Outro que arrematou de muito perto do gol foi El Aynaoui. Ele se beneficiou de ótima jogada de Brahim Diaz pela direita. O camisa 10 enlouquecia os marcadores. O time africano parece ter sentido um pouco do ritmo que imprimiu inicialmente no jogo. Teve menos objetividade e permitiu avanços aos escoceses depois dos 40 minutos. Não sofreram, contudo, nenhuma finalização de real perigo.
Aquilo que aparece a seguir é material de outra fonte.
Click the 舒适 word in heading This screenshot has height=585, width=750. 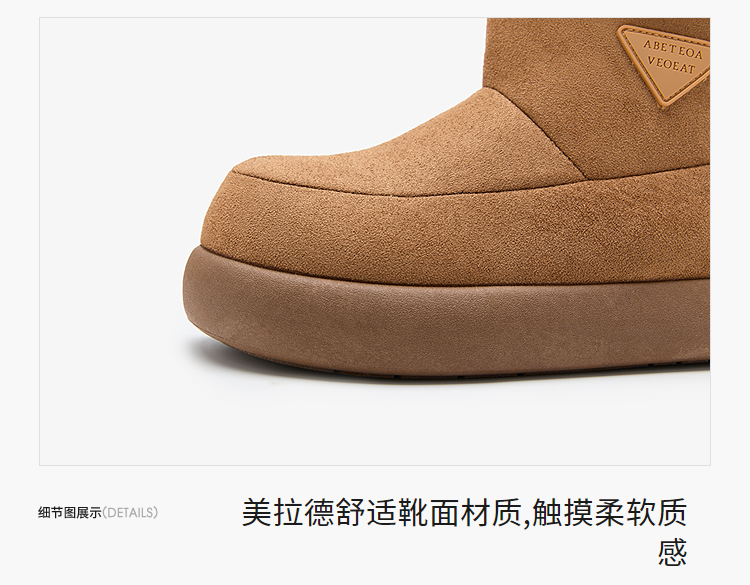coord(367,512)
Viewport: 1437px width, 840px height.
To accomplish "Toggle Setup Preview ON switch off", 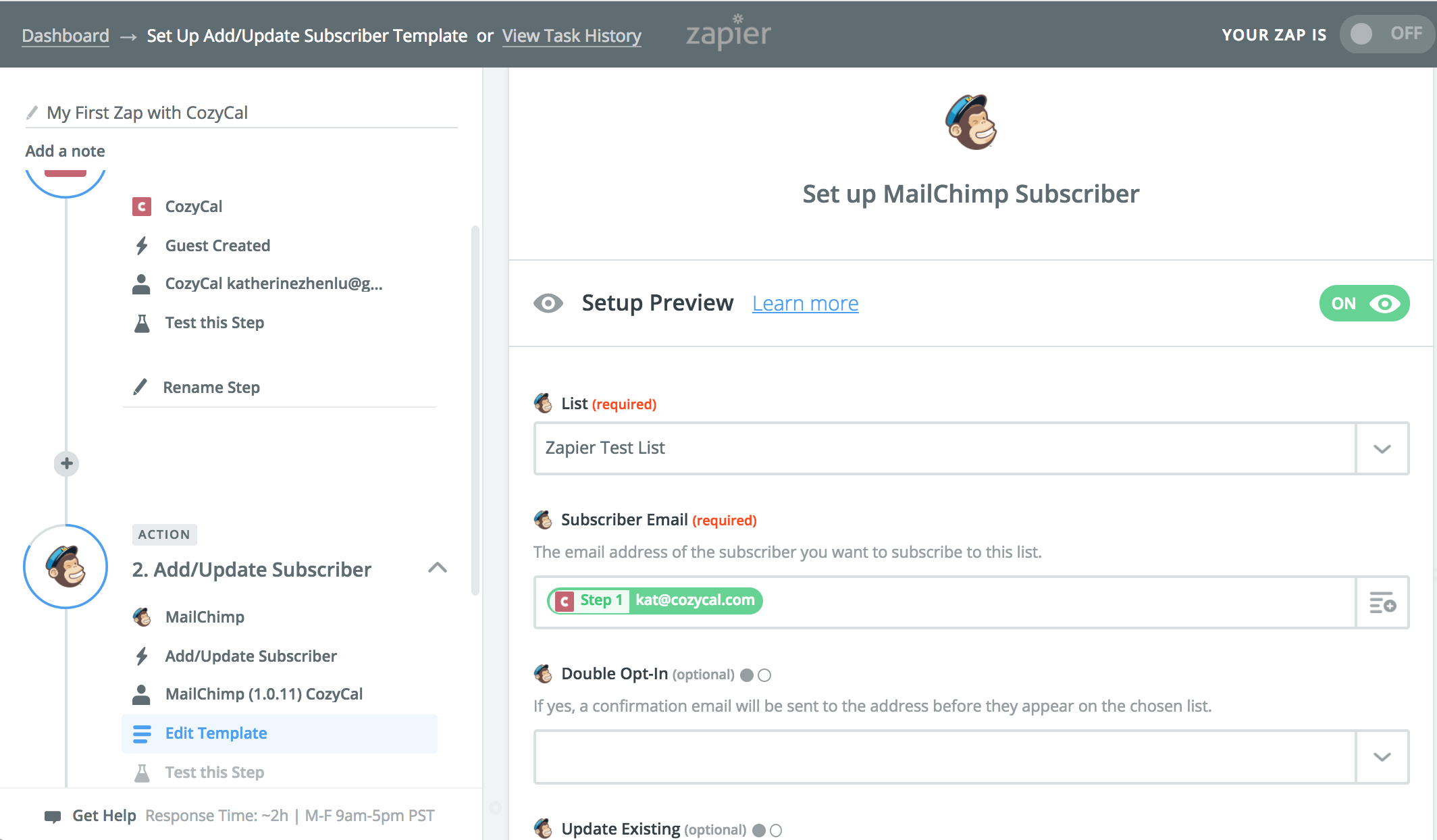I will coord(1363,303).
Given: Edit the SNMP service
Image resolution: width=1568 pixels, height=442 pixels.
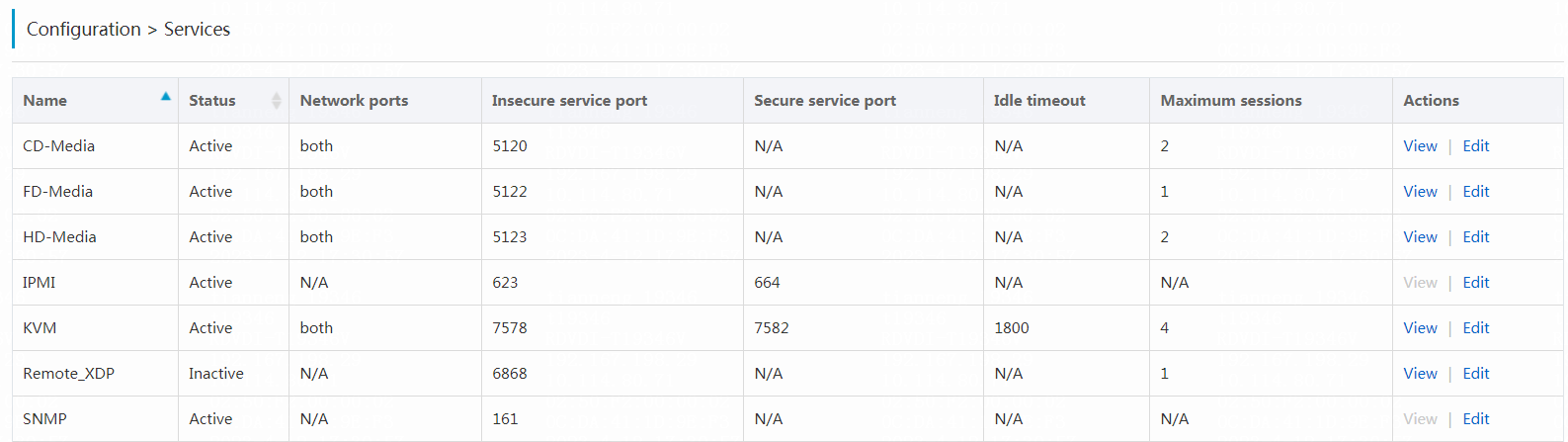Looking at the screenshot, I should (1476, 418).
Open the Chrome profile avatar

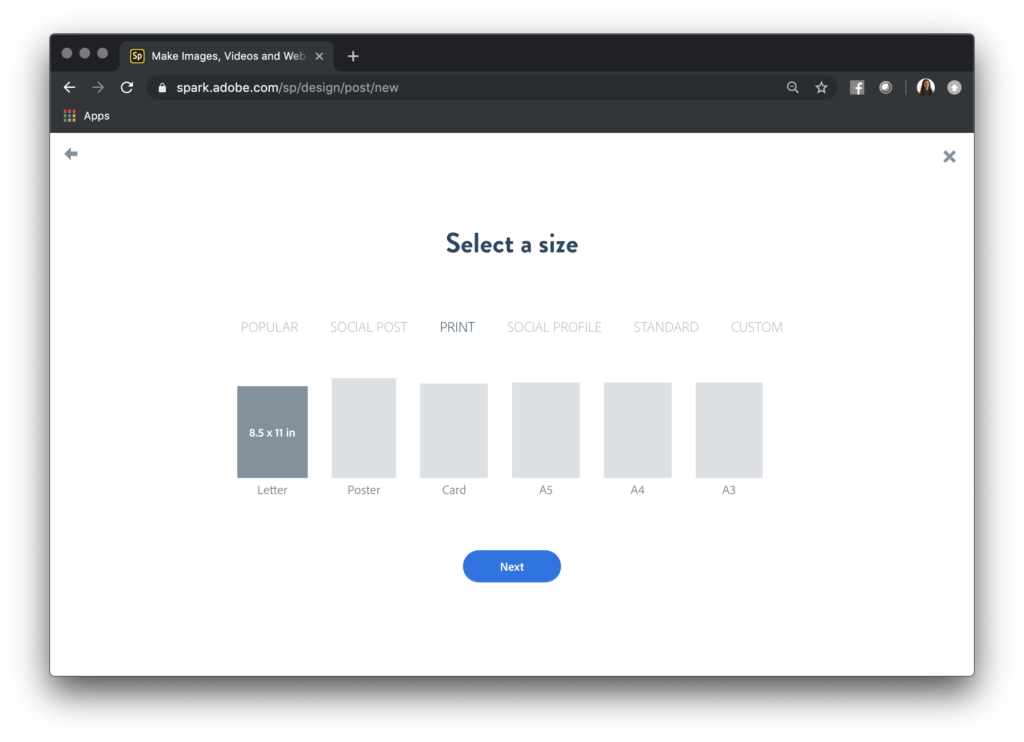tap(925, 88)
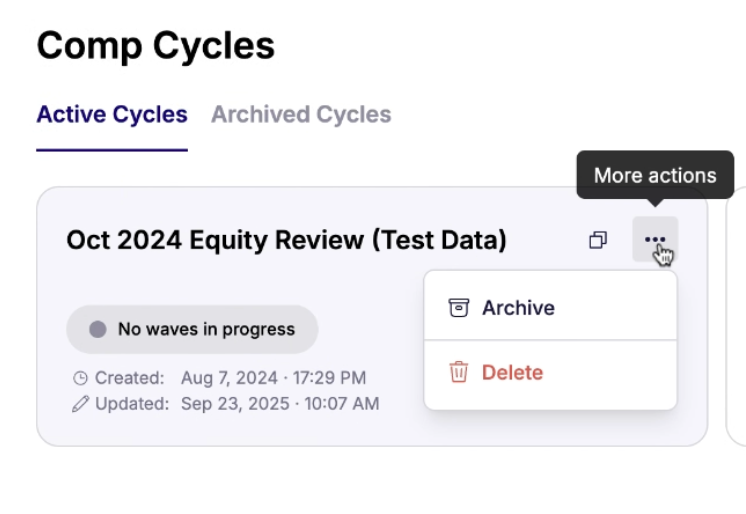Click the red trash can icon
The height and width of the screenshot is (514, 746).
coord(459,372)
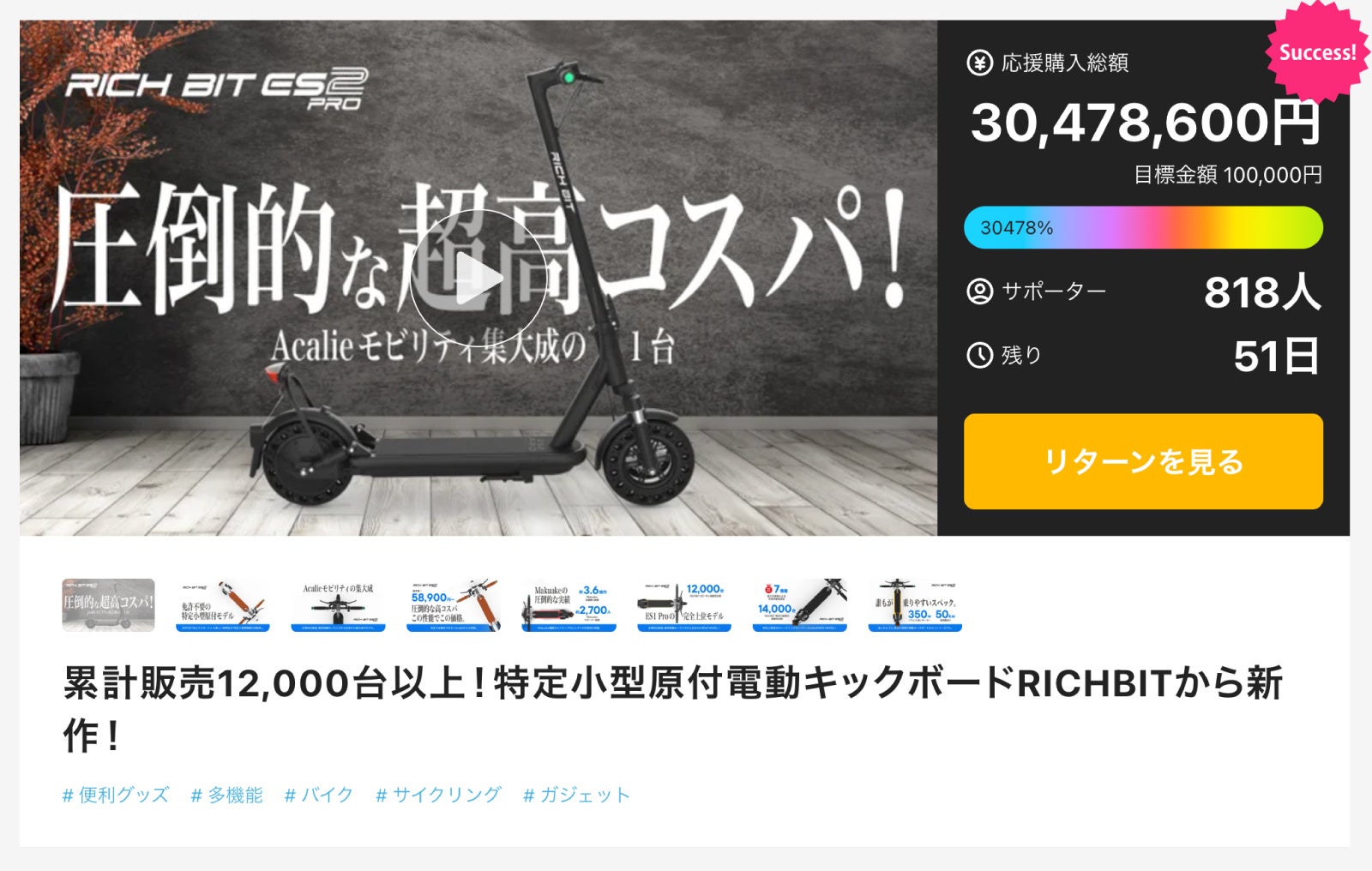
Task: Open the #ガジェット tag
Action: [x=576, y=795]
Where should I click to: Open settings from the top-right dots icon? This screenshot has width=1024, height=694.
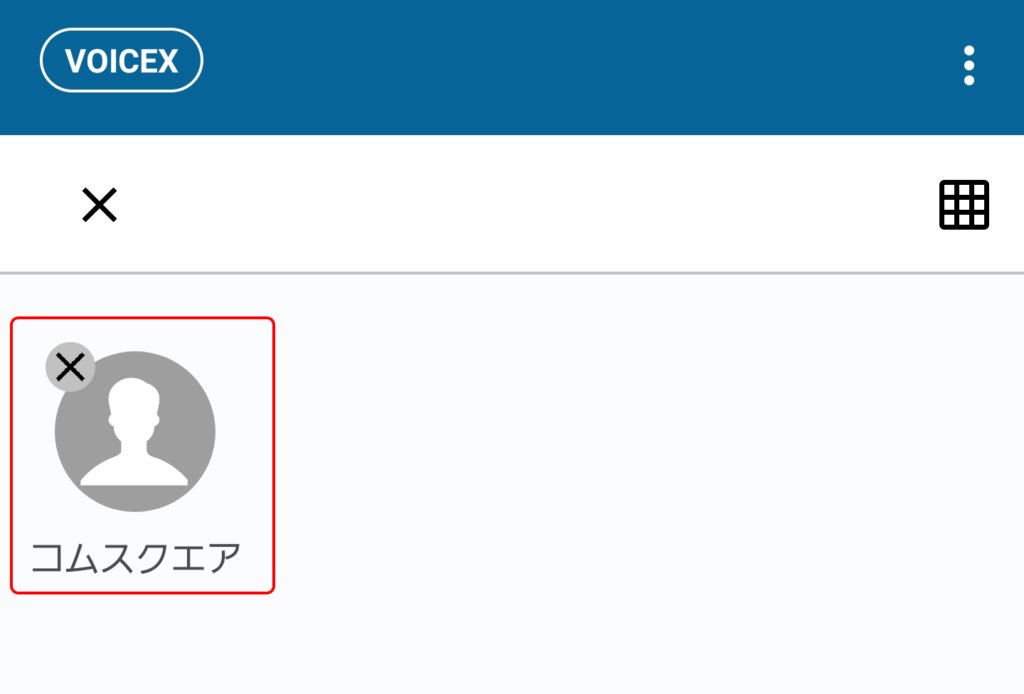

McGinn lutava bastante contra Mazraoui e ganhou alguns duelos. McTominay começou a aparecer nas imediações da área, e Robertson acessou, enfim, a linha de fundo pela primeira vez. A Escócia tentou trazer para o 2º tempo o cenário da reta final do 1º. Trocou passes sem penetração no campo de ataque e buscou adiantar a marcação. Viu que do outro lado havia um time preparado para isso.
Marrocos superou a pressão com passes de pé em pé e talento de Bouaddi, Hakimi e Mazraoui. A bola circulou da direita para a esquerda rapidamente e El Khannouss foi à linha de fundo e cruzou para Saibari bater prensado no travessão. Na sequência, El Khannouss quase marcou de cabeça no escanteio muito bem cobrado por Hakimi. O placar já estava barato para a Escócia.
Christie, meia-atacante da Escócia, em ação contra o Marrocos
ANP via Getty Images
Gannon-Doak entrou pela direita do ataque antes dos 15 minutos. Tierney saiu. McGinn passou para a meia-esquerda. Logo depois da parada para hidratação, Che Adams e Christie deram lugar a Dykes e McLean. McTominay gerou algum incômodo ao se aproximar da área, esbanjou vontade e agressividade. Gannon-Doak ofereceu trabalho a Mazraoui, que reagiu muito bem.
Hendry e Ferguson foram peças importantes para impedir que Marrocos conseguisse concluir alguns ataques. Robertson foi outro a subir de produção e aparecer mais no ataque. Não havia, no entanto, regularidade nas ações ofensivas. A dupla de zaga marroquina foi muito bem protegendo a área. Chadi Riad bloqueou uma finalização muito promissora de McTominay.
Os africanos só foram fazer substituições depois dos 35 minutos. Período em que a Escócia enfim conseguiu estabelecer uma ronda nas imediações da área. McTominay manteve-se como homem mais perigoso dos europeus. Marrocos encaixou dois contragolpes e a dificuldade de ampliar o placar impediu que o placar fosse maior.